Originally Posted by

**Ackbeet** Well, the Hermitian adjoint is defined, at least in finite-dimensional Hilbert spaces, as the complex conjugate transpose. Scalars you can think of as 1-dimensional vectors. Transposing a scalar doesn't change it, but the complex conjugate part does (if it's complex, of course). *Hence, the Hermitian adjoint of a scalar is just the complex conjugate.* The fact that I'm right-multiplying by the scalar is unimportant, as scalars can pass through vectors no problem (that is, scalar multiplication of a vector is commutative).

I think you're confusing two different proofs.

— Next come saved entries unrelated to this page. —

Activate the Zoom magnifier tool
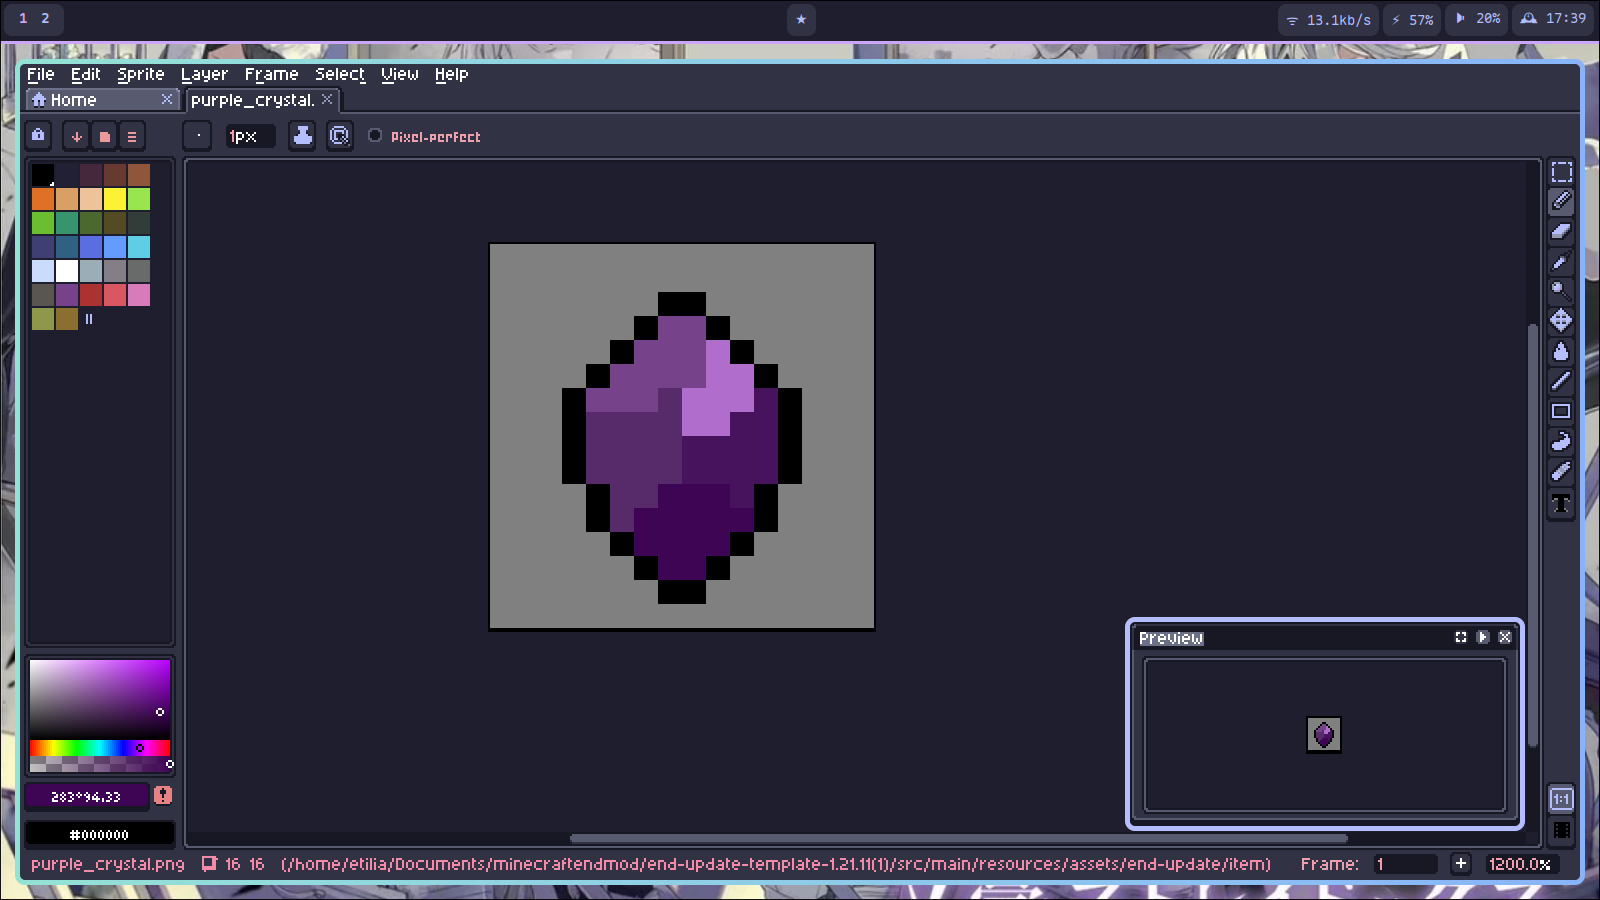1600x900 pixels. point(1561,291)
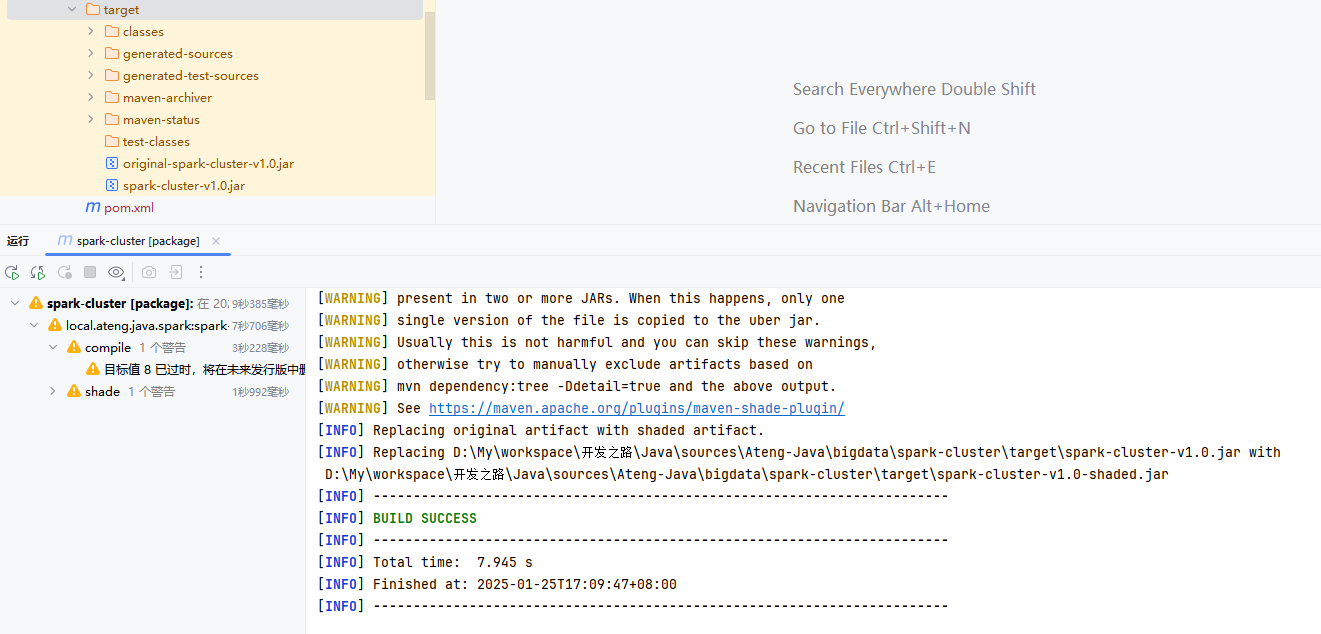Viewport: 1321px width, 634px height.
Task: Select the original-spark-cluster-v1.0.jar file
Action: tap(207, 164)
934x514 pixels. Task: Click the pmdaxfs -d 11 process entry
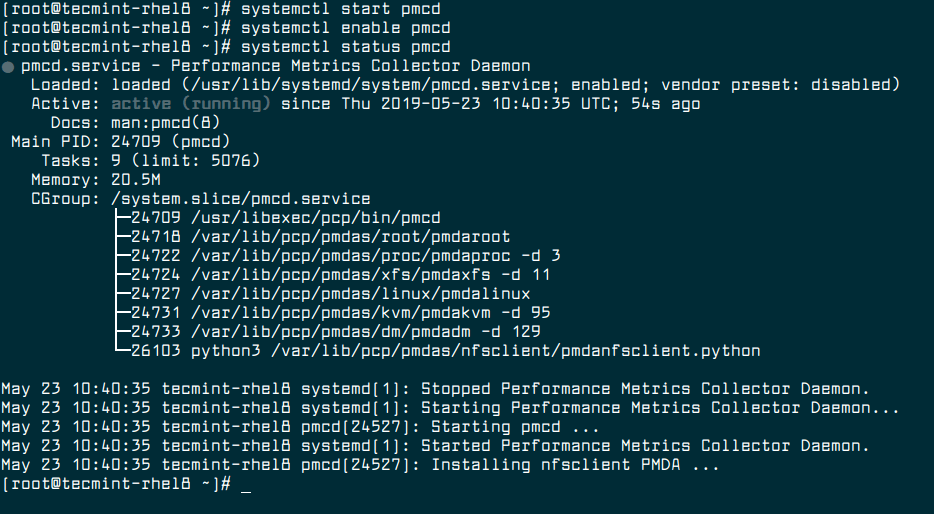pyautogui.click(x=341, y=275)
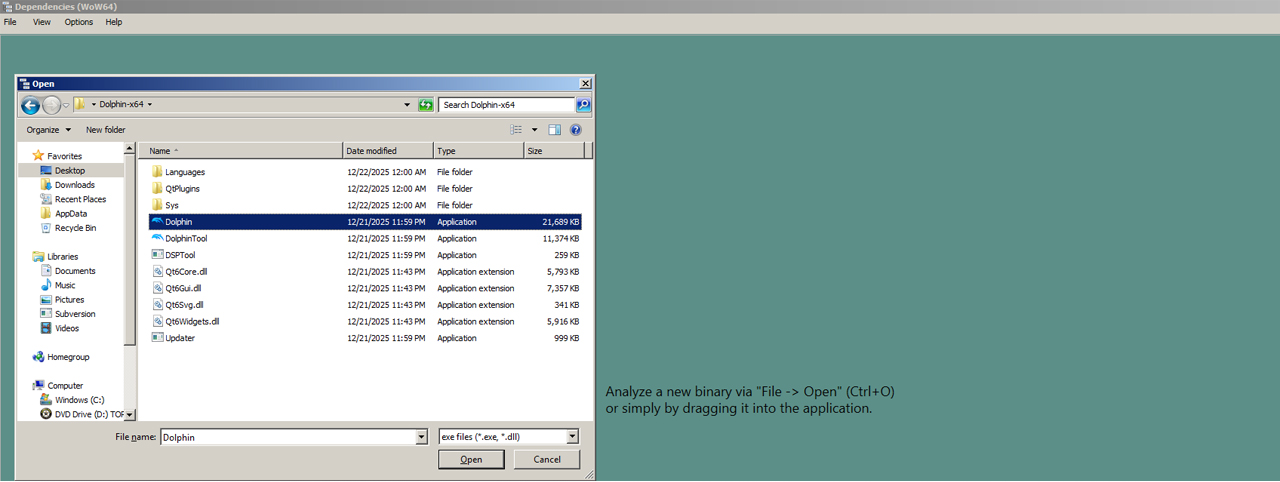This screenshot has height=482, width=1280.
Task: Go to Downloads in Favorites
Action: point(74,185)
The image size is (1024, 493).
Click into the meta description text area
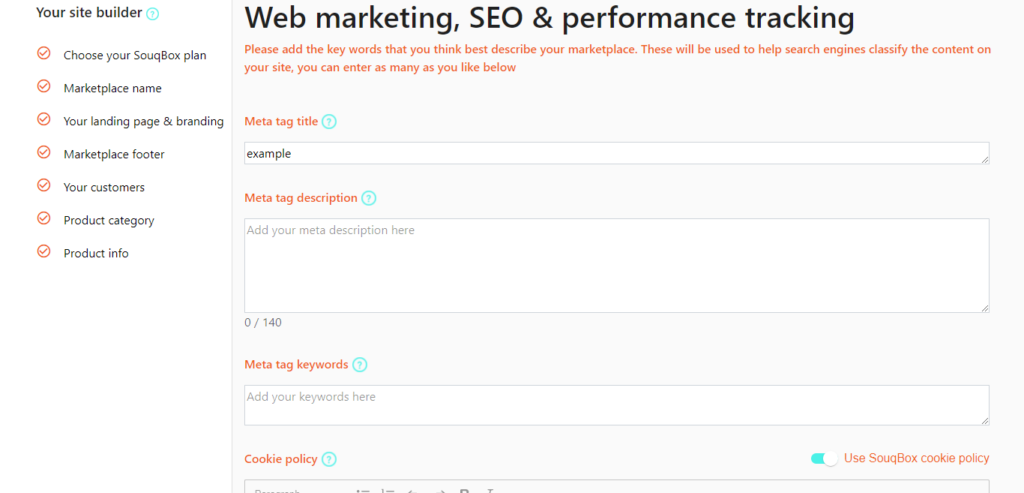point(616,265)
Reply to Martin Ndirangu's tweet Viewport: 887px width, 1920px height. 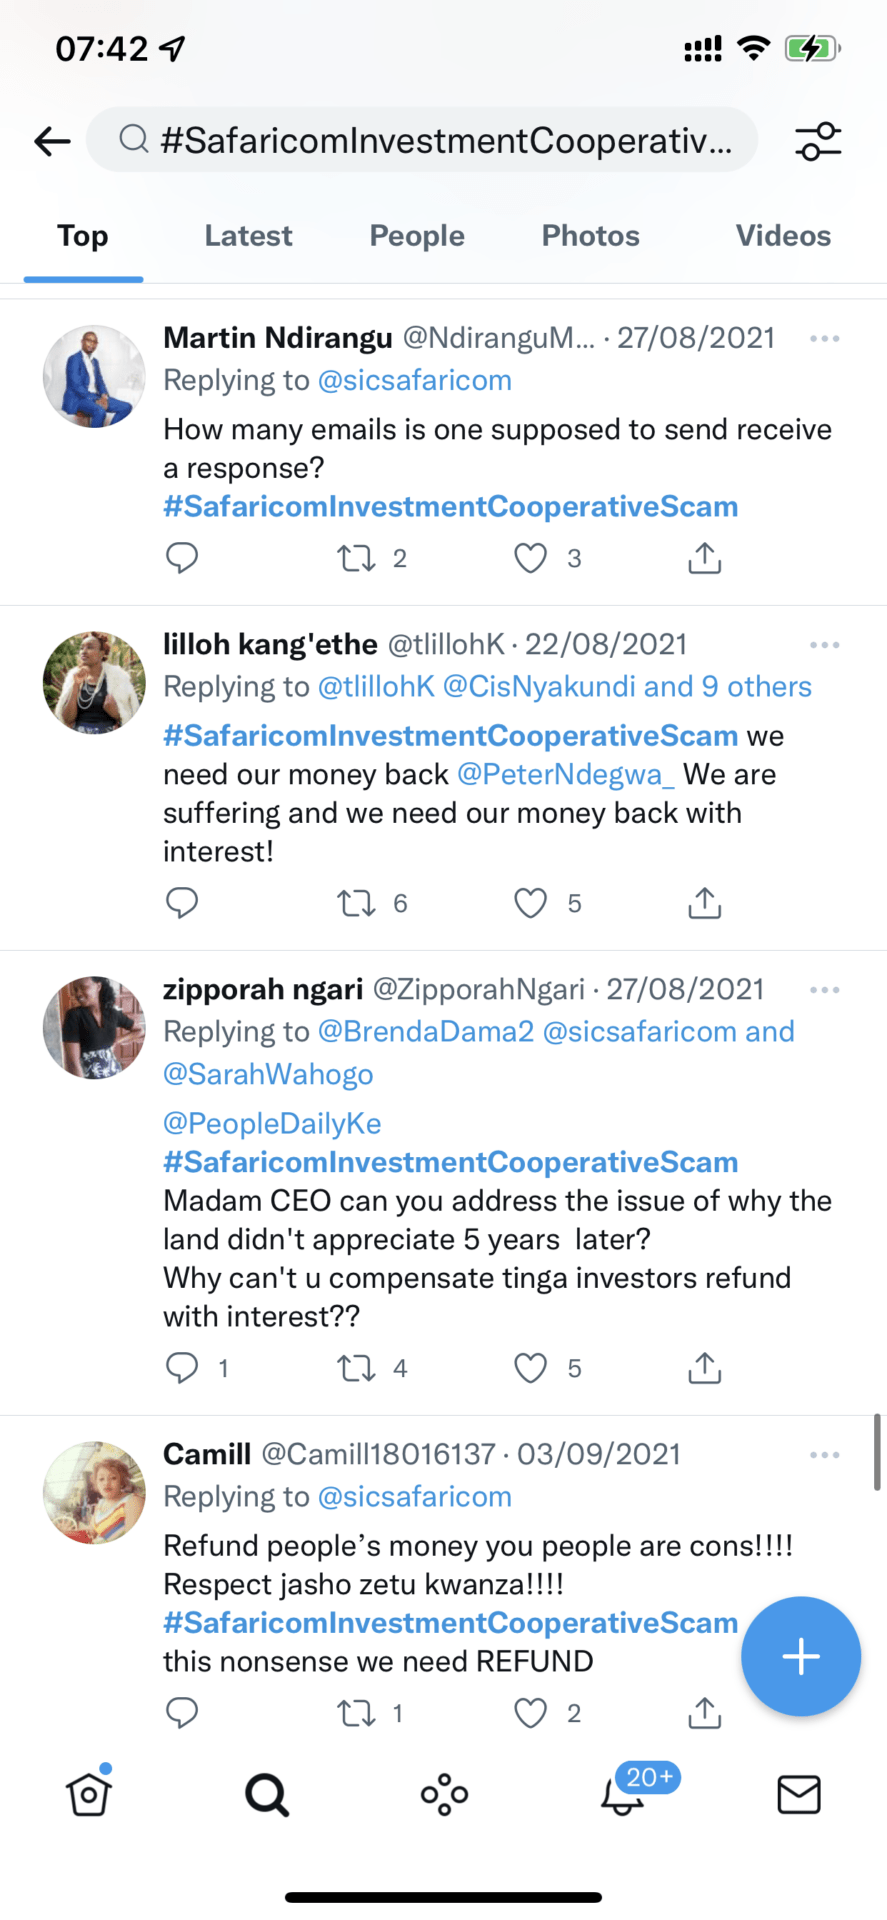click(182, 558)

1. If you're trying to show that the eigenvalues of an Hermitian operator are real, then you play around with

$\displaystyle \langle a'|A|a'\rangle,$ not $\displaystyle \langle a'|A|a''\rangle.$

The reason is that you have to know that $\displaystyle \langle a'|a'\rangle\not=0, $ which is true because eigenvectors, by definition, are nonzero.

2. If you're trying to prove that the eigenvectors of differing eigenvalues are orthogonal, then you play around with

$\displaystyle \langle a'|A|a''\rangle,$ where the eigenvalues of the two eigenvectors there are different.

I would definitely prove that the eigenvalues are real before proving that the eigenvectors of differing eigenvalues are orthogonal.